In that 20-year period there were approximately 14.7 million new cases of the 30 cancers. The incidence rates decreased for at least eight cancers, including smoking-related and HIV-associated cancers.

But for six of the 12 obesity-related cancers – colorectal, endometrial, gallbladder, kidney, pancreas and multiple myeloma – there was a steady increase in incidence over the years, with greater increases in younger adults.

The annual increase in new cases of kidney cancer, for example, was 6.23 percent among people aged 25-29 years, but about 3 percent in the age group 45-49 years. Similarly, the incidence of pancreatic cancer increased 4.3 percent per year for 25- to 29-year-olds, but less than 1 percent per year among 45-49 year-olds.

Overall, the percentages of colorectal, endometrial, pancreatic and gallbladder cancers in millennials – young adults born around 1985 – were about double the percentages seen in people born at the same age in the 1950s, the researchers note.

Especially noticeable was the increase in kidney cancer. Millennials were almost five times as likely as baby boomers to get kidney cancer.

In contrast, for all but two of the 18 cancers that are unrelated to obesity, the percentages stabilized or decreased in successive younger birth cohorts.

Jemal said he hopes the new findings will sound an alarm to doctors treating young adults. "Less than half of the physicians in primary health care regularly assess the body mass index, despite national screening recommendations," he said. "Furthermore, only a third of patients report a diagnosis or advice for weight loss."

Measures in the field of public health, such as restrictions on advertising unhealthy low-calorie foods, can also help, as well as more campaigns to promote healthy lifestyle choices, Jemal said.

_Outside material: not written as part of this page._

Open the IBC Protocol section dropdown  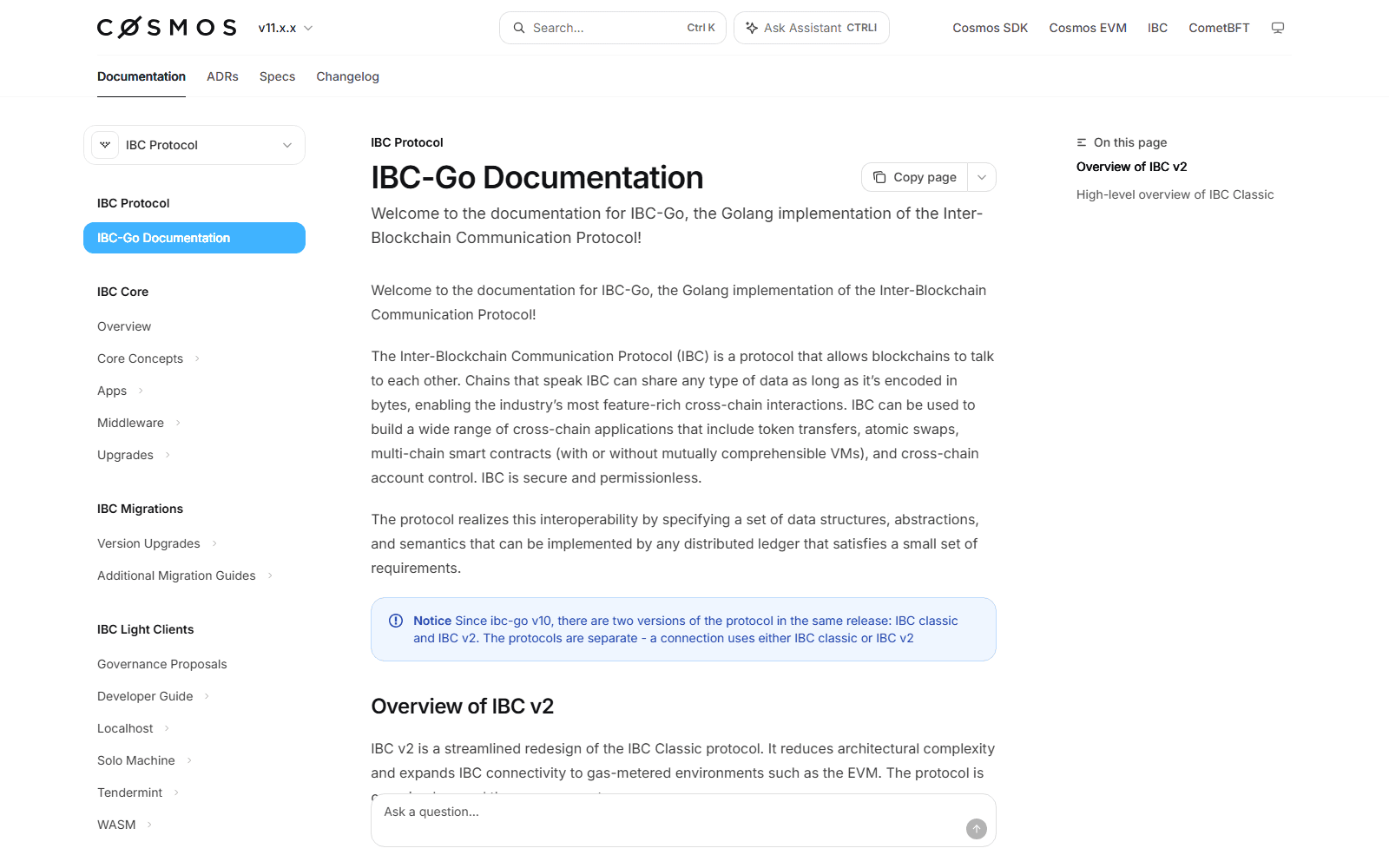(194, 145)
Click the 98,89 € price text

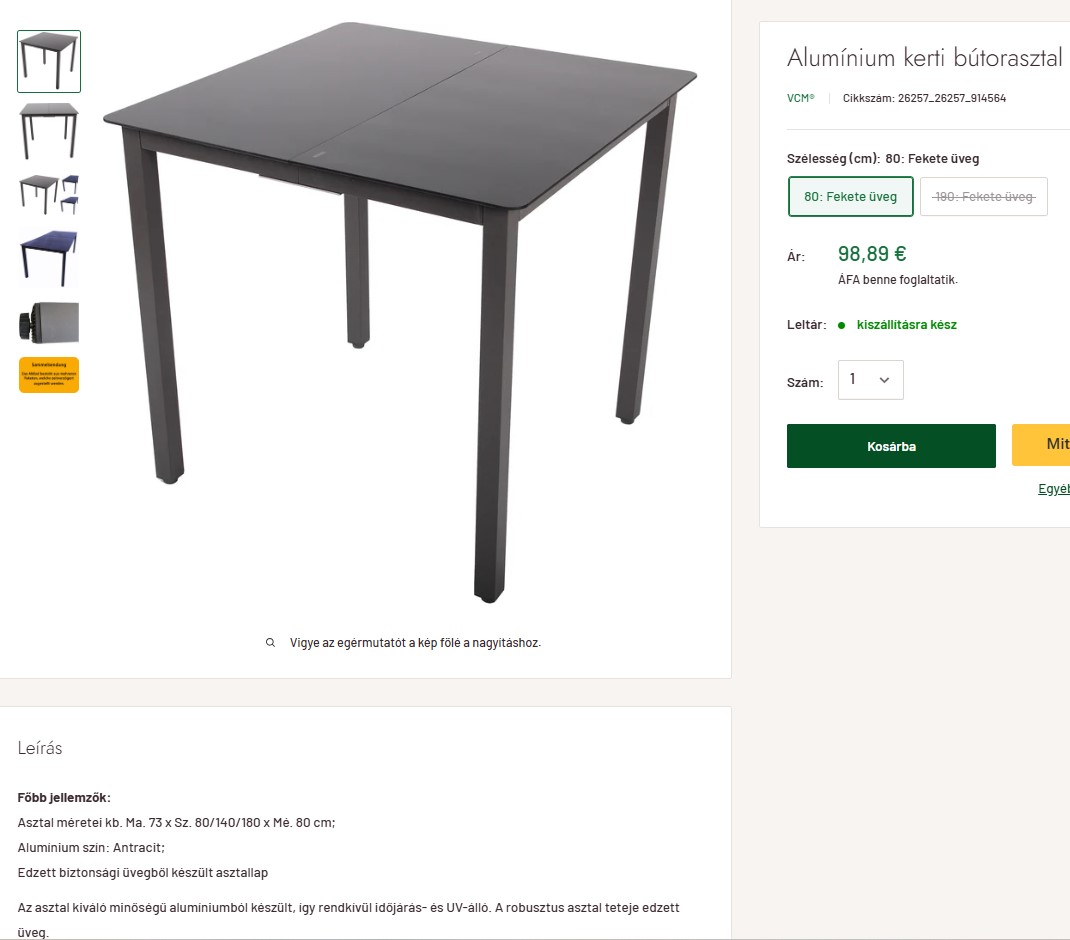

The issue of cancer obesity is a very important topic, as we have had an obesity crisis for several decades now, "said John Jakicic, a professor and director of the Healthy Lifestyle Institute at the University of Pittsburgh in Pennsylvania. "At some point we started to see that diabetes followed with obesity, what we see now is something similar with regard to certain cancers."

Cancer prevention probably means preventing other things that can cause cancer to precipitate & # 39 ;, said Jakicic, who was not involved in the study. And although researchers do not yet know exactly how obesity can increase cancer rates, it is critically important & # 39; to see observational studies showing a connection between these two, he noted.